La Wallonie doit faire face à deux défis majeurs en terme d’habitat : son parc immobilier consomme trop d’énergie (chauffage, eau chaude et électricité) et est trop éparpillé dans un contexte de boom démographique attendu. La situation n’étant guère plus favorable en Flandres, la Belgique occupe ni plus ni moins que la quatrième place en terme d’énergie consommée par logement au niveau européen. La mise en place du chèque habitat représentait donc une belle opportunité d’améliorer cette situation. Mais le Ministre Furlan semble avoir, dans son décret, évacué l’environnement. En effet :

  1. Les chèques habitat ne sont pas octroyés pour des crédits contractés en vue de rénover ou d’améliorer la performance énergétique de son logement. C’est un sérieux recul par rapport au système qu’il est censé remplacer le bonus logement qui couvrait également les emprunts réalisés pour la rénovation d’un bien. Et c’est une aberration au regard de l’état de notre parc immobilier ! Le chèque habitat aurait pu être majoré en cas d’investissement dans l’amélioration énergétique du bâtiment au moment de l’achat, ou couvrir les emprunts consentis pour des travaux de rénovation. En ce sens, il aurait été complémentaire des prêts à taux zéro (Ecopack, renopack) proposés par le Gouvernement.

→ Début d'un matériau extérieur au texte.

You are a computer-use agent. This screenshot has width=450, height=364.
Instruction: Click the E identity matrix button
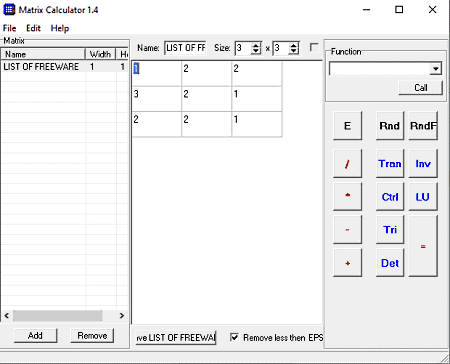pyautogui.click(x=347, y=126)
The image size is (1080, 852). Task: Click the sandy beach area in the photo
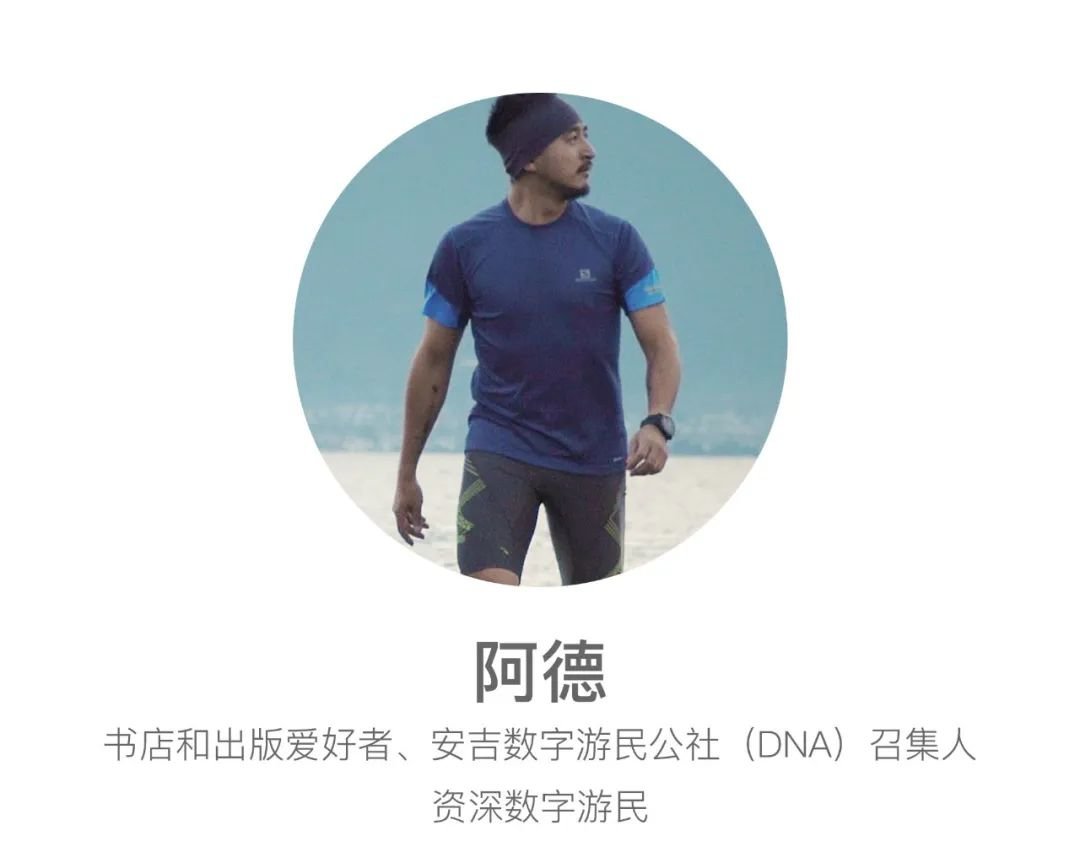(x=689, y=503)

  2. Réformer le bonus logement offrait l’opportunité d’ébrécher certains des dogmes qui nous ont amené à l’impasse en terme de logement. Notamment le système est une fois de plus destiné uniquement aux propriétaires (et donc, étant donné que l’on travaille avec un budget limité, il pénalise les locataires) et renforce donc la rigidité du marché immobilier wallon. Comme le rappelle l’OCDE dans ses recommandations à la Belgique, « la mobilité résidentielle est médiocre, ce qui pourrait nuire à la flexibilité du marché du travail, aggrave la congestion routière et augmente les émissions de gaz à effet de serre (GES) dues aux déplacements domicile-travail.»[[Etude économique de l’OCDE : Belgique ; 2O15 ; P.4]]. Ajoutons à cela que le manque de flexibilité pousse les wallons à rester dans leur logement quelle que soit la taille de leur ménage (en cas de divorce ou quand les enfants sont partis par exemple), ce qui explique notamment la surface de logement par habitant très importante dans notre région… et les émissions de GES qui y sont liées.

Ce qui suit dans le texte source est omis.